Setting up Ubuntu
Follow these steps to set up your system with Ubuntu.
Ubuntu operating system and repository setup
- Install packages needed for the
installation
sudo apt-get install -y wget nano apt-transport-https ca-certificates curl software-properties-common
- Load the latest
kernel
sudo apt-get install linux-headers-$(uname -r) sudo reboot
- Or do a full
update
sudo apt-get update sudo apt-get dist-upgrade sudo reboot
System firmware
If you are running on an AC922 system, you need to update the firmware. Ensure that the system firmware is updated to at least the following levels before you install the current NVIDIA GPU driver.

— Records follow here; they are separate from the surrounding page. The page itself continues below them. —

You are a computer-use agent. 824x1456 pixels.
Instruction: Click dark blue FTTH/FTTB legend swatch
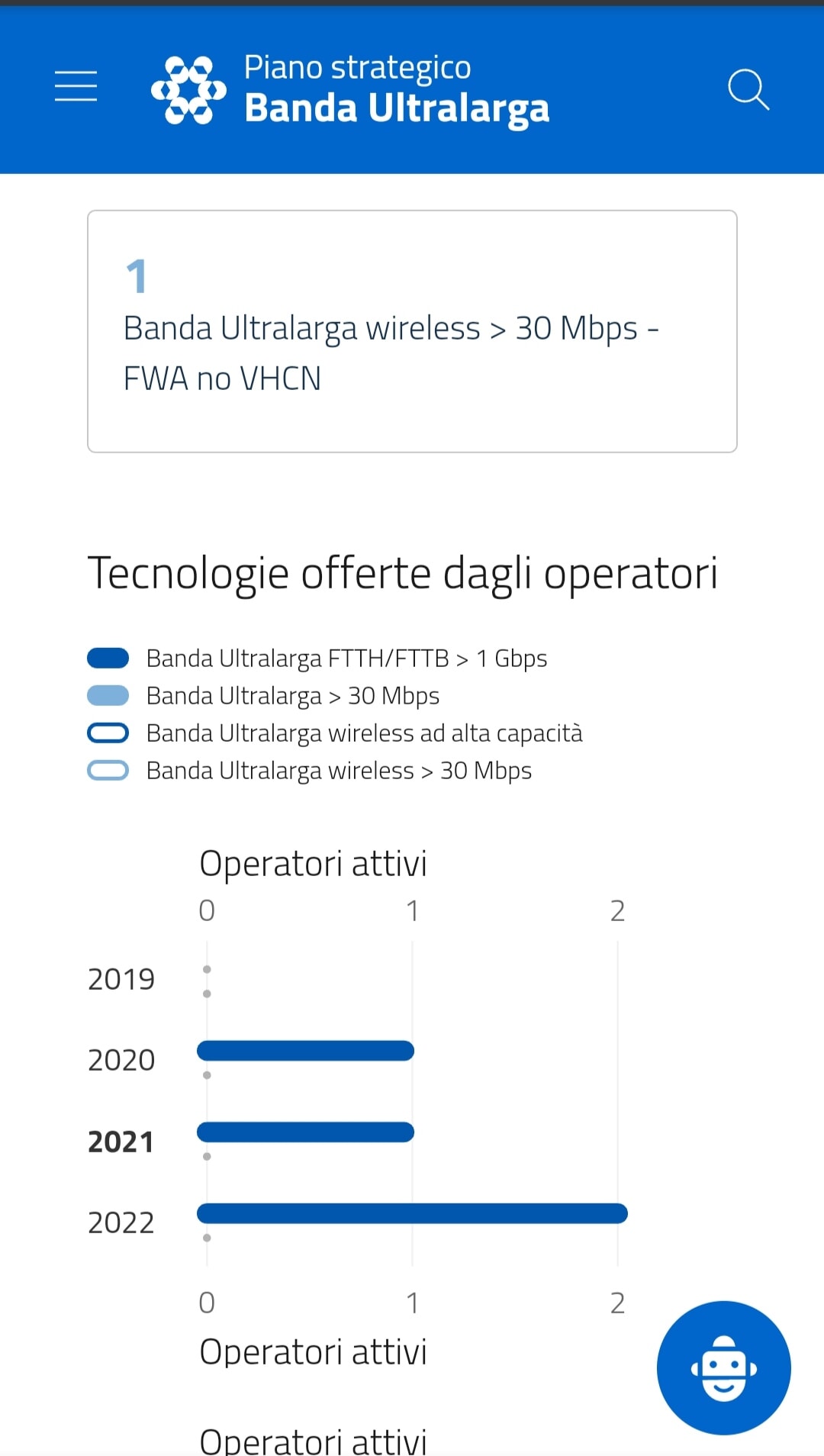108,658
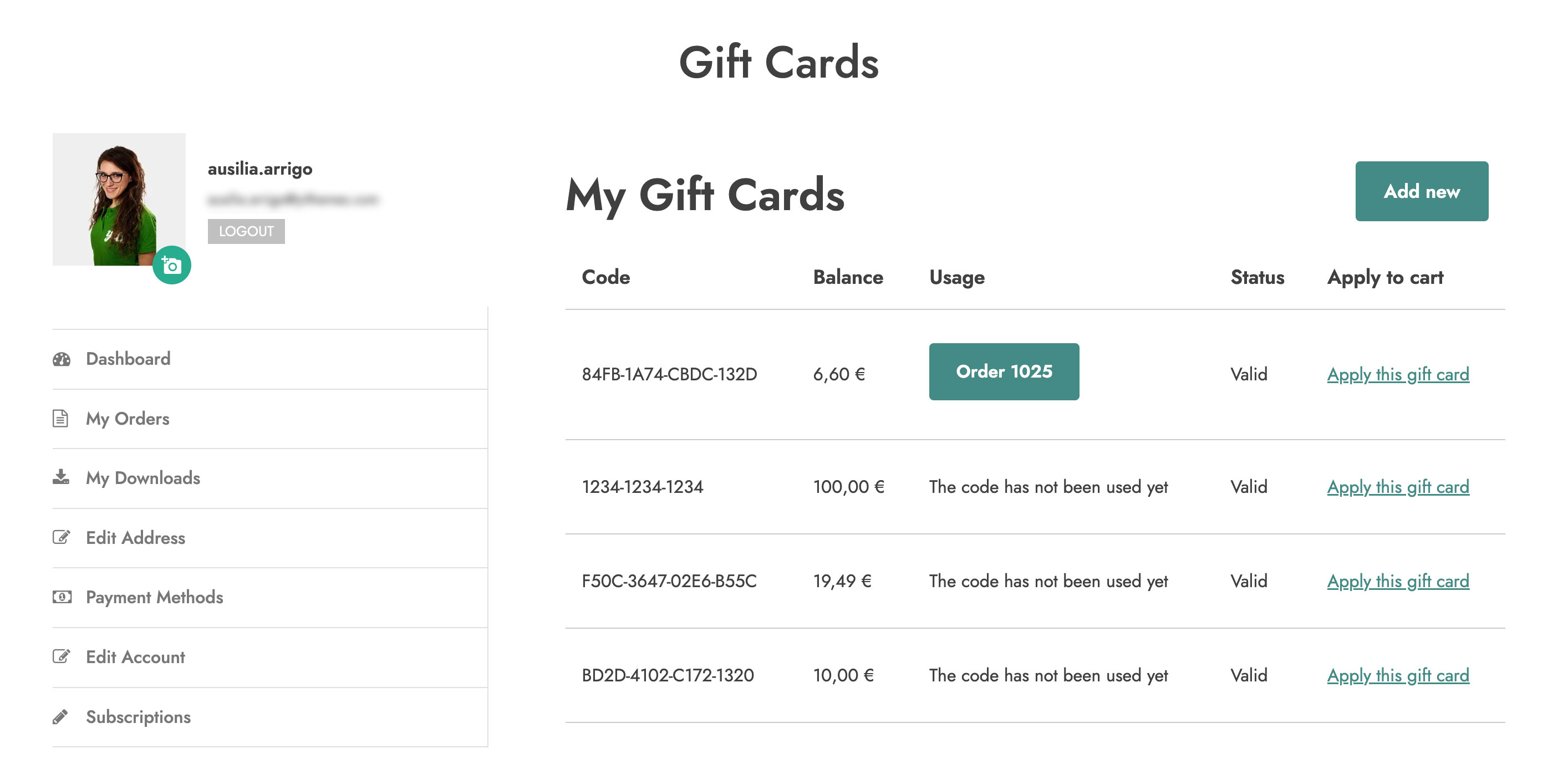This screenshot has width=1568, height=764.
Task: Open Order 1025 usage details
Action: 1003,371
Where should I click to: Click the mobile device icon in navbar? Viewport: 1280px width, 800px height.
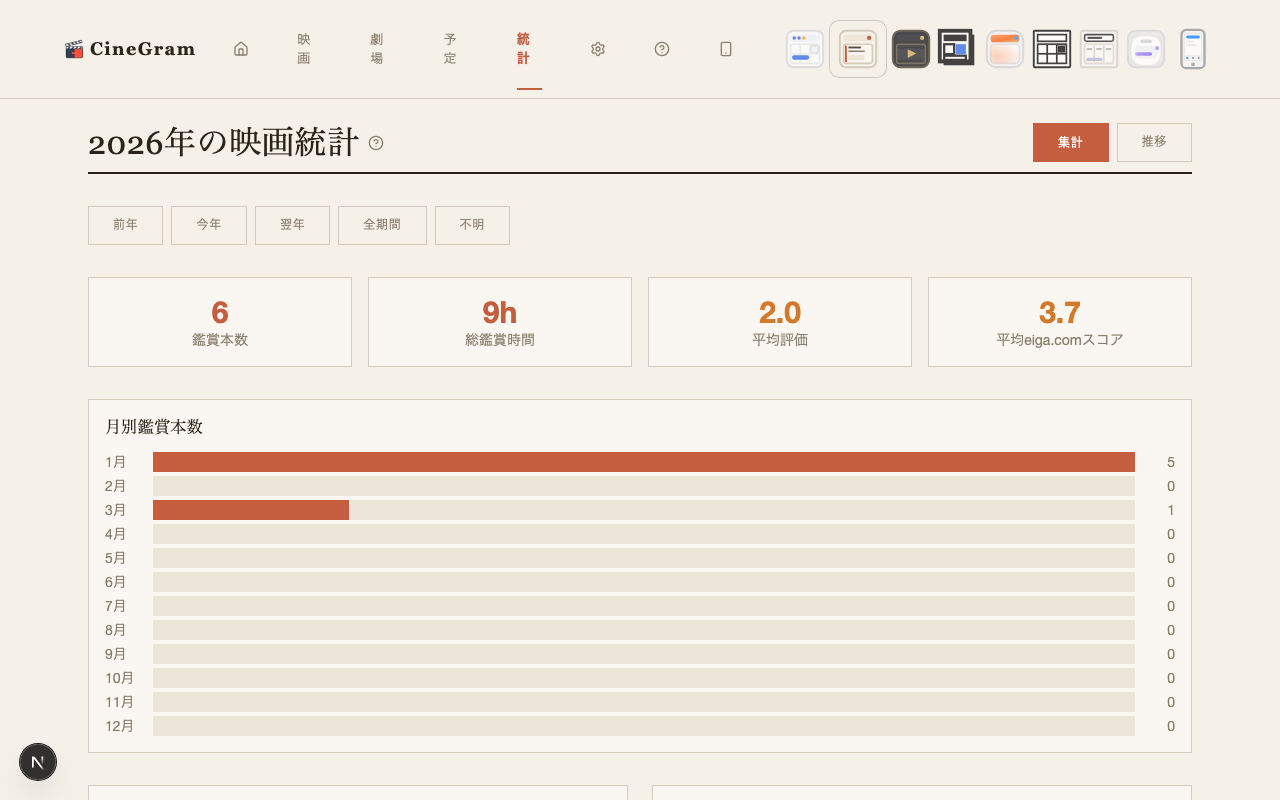726,49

The firmware series and fix levels that are required for AC922 for the current NVIDIA GPU driver are:
- 8335-GTG: OP910.30 or higher
- 8335-GTH: OP920.10 or higher
System firmware updates are available at Fix Central. To find your updates in Fix Central, follow these steps:
- Enter 8335-GTG or 8335-GTH as the Product Selector.
- Select the appropriate firmware series from the drop-down list.

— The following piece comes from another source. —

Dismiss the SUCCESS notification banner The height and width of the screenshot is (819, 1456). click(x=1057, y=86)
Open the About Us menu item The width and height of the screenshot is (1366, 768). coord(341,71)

- Click Continue to go to the Select fixes page.
- Select the appropriate fix level.
- Click Continue to go to the Download options page.
Installing the GPU driver
Many of the deep learning packages require the GPU driver packages from NVIDIA. See the WML CE prerequisites for the required and recommended versions of the GPU driver.
Install the GPU driver by following these steps:
- Download the NVIDIA GPU driver.
- Go to NVIDIA Driver Download.
- Select Product Type: Tesla
- Select Product Series: P-Series (for Tesla P100) or V-Series (for Tesla V100).
- Select Product: Tesla P100 or Tesla V100.
- Select Operating System: Linux POWER LE Ubuntu 18.04 . Click Show all Operating Systems if your version is not available.
- Select CUDA Toolkit: 10.1
- Click SEARCH to go to the download link.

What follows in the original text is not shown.